Please retype exactly the lines from the one containing "Uncheck the newsletter email offers checkbox" through the end of the records, leaving out the pictures.

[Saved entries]
* * * * * * * * *
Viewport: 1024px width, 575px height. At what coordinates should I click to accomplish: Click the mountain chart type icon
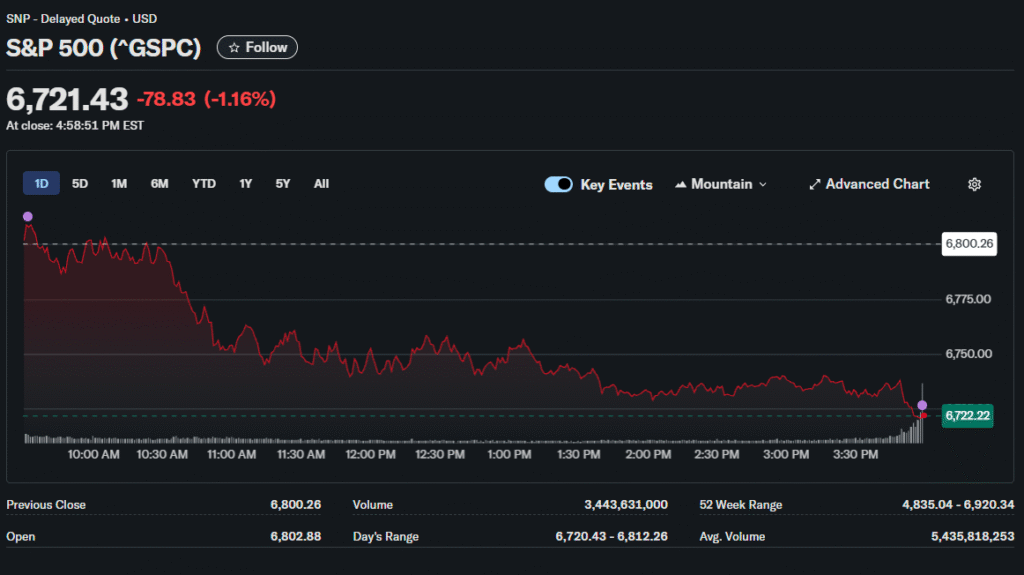click(x=681, y=184)
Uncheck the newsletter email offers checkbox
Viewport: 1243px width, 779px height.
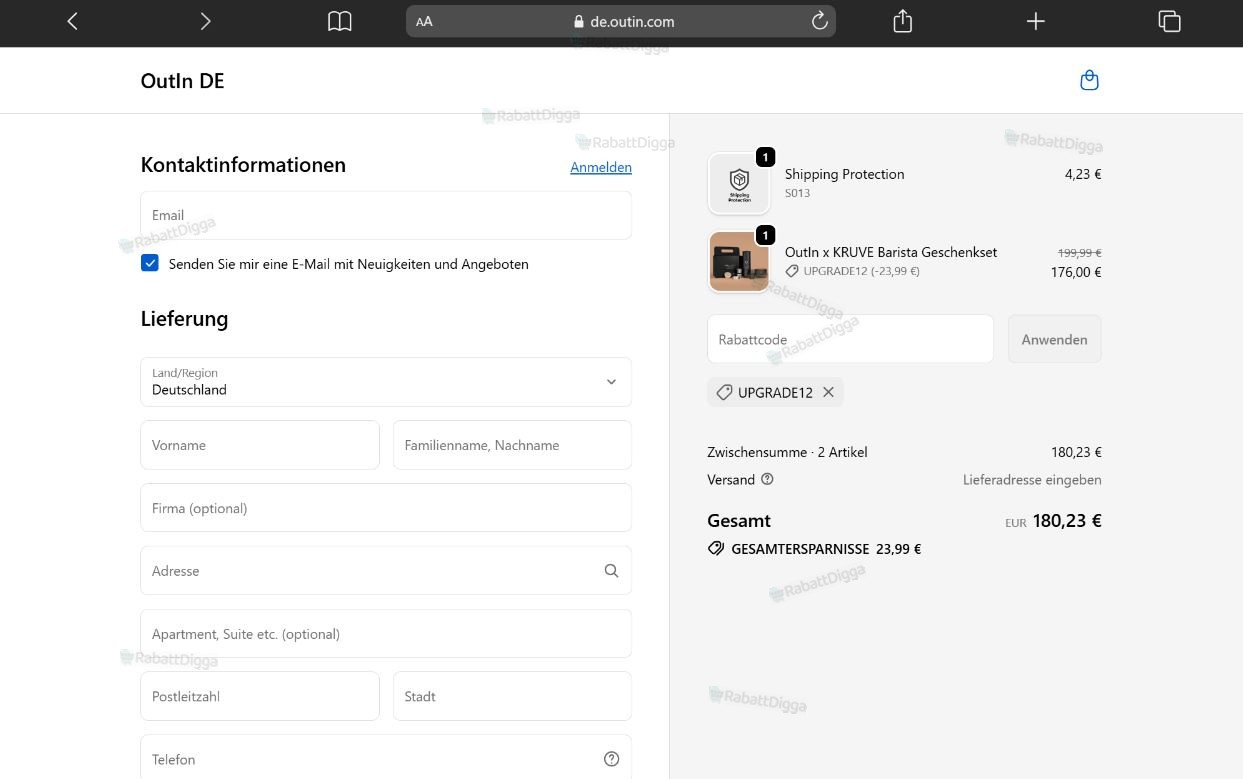point(150,263)
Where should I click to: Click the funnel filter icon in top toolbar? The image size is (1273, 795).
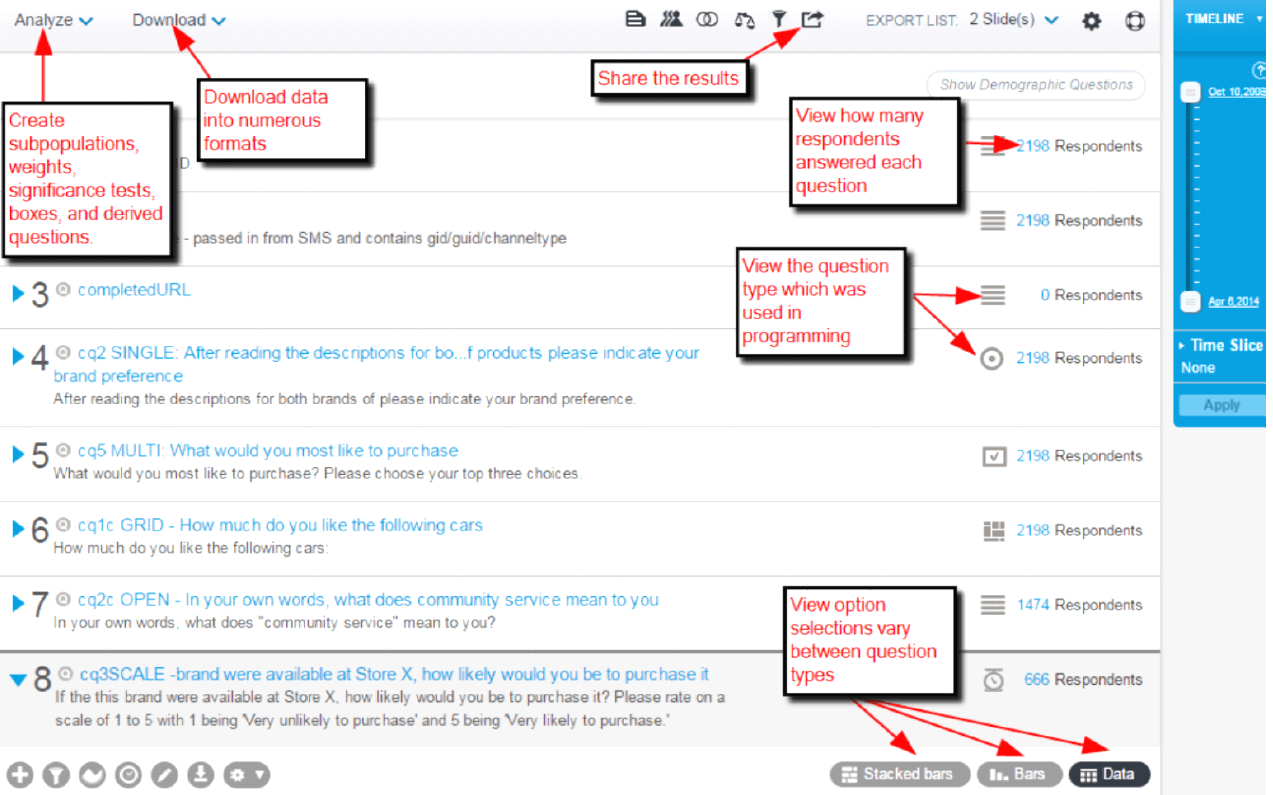click(x=779, y=19)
* * * * * * * * *
RESPONSE AREA –
Uncheck the newsletter email offers checkbox
Viewport: 1243px width, 779px height.
point(150,263)
Where should I click to: Click the funnel filter icon in top toolbar? The image size is (1273, 795).
click(x=779, y=19)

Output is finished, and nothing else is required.